Fig. 2: Circuit of remote control
Fig. 2: Circuit of remote control

Regulator IC4 provides 5V regulated supply. 12V battery supply is directly connected to pin 8 of motor driver IC6. Two IR transmitter-receiver pairs are used for obstacle detection. Presets VR1 and VR2 are used to set the reference voltage for the two operational amplifiers in IC5.
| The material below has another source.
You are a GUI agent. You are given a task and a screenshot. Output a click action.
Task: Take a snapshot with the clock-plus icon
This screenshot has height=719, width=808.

When the robot reaches close to an obstacle, the reflected IR beam is detected. Voltage at the inverting pins of operational amplifiers goes lower than the reference voltage and their outputs go high. The same is indicated by LED3 and LED4. Output pins 1 and 7 of IC5 are connected to pins RC5 and RC4 of microcontroller IC3. The microcontroller controls the motor corresponding to the data received from the transmitter and obstacle detection system.

Working of the system is simple. The robot is in manual mode by default. In manual mode, it can be directed by the remote. For each direction there is a dedicated button on the remote. When the robot encounters any obstacle, it stops moving forward. The robot will, however, be able to move in the rest of the directions.

Fig. 3: Circuit of robot
Fig. 3: Circuit of robot

C24_Test 124_Test_point

To make the robot work in automatic mode, press S1 and S2 simultaneously. In automatic mode, the robot will move in forward direction. If it encounters any obstacle, it will stop. To avoid the obstacle, the robot will automatically move a little back, turn to the right by 90 degrees, move forward, then turn left. After the obstacle is avoided, the robot will continue moving forward.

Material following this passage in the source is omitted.